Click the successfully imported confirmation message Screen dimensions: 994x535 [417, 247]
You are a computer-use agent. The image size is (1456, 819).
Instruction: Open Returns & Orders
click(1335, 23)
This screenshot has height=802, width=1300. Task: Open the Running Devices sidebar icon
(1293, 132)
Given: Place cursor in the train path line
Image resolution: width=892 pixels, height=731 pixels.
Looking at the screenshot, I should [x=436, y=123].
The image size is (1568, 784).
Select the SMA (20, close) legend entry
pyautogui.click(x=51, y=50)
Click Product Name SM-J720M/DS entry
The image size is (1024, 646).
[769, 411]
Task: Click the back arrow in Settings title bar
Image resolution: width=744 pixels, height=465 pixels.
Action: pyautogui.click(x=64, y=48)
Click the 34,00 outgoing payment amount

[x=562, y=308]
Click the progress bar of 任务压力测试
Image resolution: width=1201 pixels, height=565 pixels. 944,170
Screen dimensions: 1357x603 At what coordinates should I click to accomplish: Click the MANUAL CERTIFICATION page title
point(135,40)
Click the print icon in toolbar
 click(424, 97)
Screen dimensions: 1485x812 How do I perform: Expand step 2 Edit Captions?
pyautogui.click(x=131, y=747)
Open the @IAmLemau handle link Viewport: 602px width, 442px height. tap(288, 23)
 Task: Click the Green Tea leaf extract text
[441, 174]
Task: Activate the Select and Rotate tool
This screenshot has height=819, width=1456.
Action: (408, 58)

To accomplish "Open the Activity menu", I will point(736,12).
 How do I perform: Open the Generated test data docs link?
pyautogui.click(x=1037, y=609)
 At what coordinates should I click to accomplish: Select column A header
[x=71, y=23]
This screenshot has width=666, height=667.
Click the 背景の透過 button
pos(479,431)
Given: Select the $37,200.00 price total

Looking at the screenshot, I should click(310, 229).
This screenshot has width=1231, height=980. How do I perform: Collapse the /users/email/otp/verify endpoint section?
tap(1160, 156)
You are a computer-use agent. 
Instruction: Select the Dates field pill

--------------------------------

What to work on: Retype all of the lines above exactly as they appear.

Task response:
Click the successfully imported confirmation message Screen dimensions: 994x535 [417, 247]
You are a computer-use agent. The image size is (1456, 819).
Instruction: Open Returns & Orders
click(1335, 23)
This screenshot has height=802, width=1300. Task: Open the Running Devices sidebar icon
(1293, 132)
Given: Place cursor in the train path line
Image resolution: width=892 pixels, height=731 pixels.
Looking at the screenshot, I should [x=436, y=123].
The image size is (1568, 784).
Select the SMA (20, close) legend entry
pyautogui.click(x=51, y=50)
Click Product Name SM-J720M/DS entry
The image size is (1024, 646).
[769, 411]
Task: Click the back arrow in Settings title bar
Image resolution: width=744 pixels, height=465 pixels.
Action: pyautogui.click(x=64, y=48)
Click the 34,00 outgoing payment amount

[x=562, y=308]
Click the progress bar of 任务压力测试
Image resolution: width=1201 pixels, height=565 pixels. 944,170
Screen dimensions: 1357x603 At what coordinates should I click to accomplish: Click the MANUAL CERTIFICATION page title
point(135,40)
Click the print icon in toolbar
 click(424, 97)
Screen dimensions: 1485x812 How do I perform: Expand step 2 Edit Captions?
pyautogui.click(x=131, y=747)
Open the @IAmLemau handle link Viewport: 602px width, 442px height. tap(288, 23)
 Task: Click the Green Tea leaf extract text
[441, 174]
Task: Activate the Select and Rotate tool
This screenshot has height=819, width=1456.
Action: (408, 58)

To accomplish "Open the Activity menu", I will point(736,12).
 How do I perform: Open the Generated test data docs link?
pyautogui.click(x=1037, y=609)
 At what coordinates should I click to accomplish: Select column A header
[x=71, y=23]
This screenshot has width=666, height=667.
Click the 背景の透過 button
pos(479,431)
Given: Select the $37,200.00 price total

Looking at the screenshot, I should click(310, 229).
This screenshot has width=1231, height=980. How do I perform: Collapse the /users/email/otp/verify endpoint section?
tap(1160, 156)
You are a computer-use agent. 
Instruction: Select the Dates field pill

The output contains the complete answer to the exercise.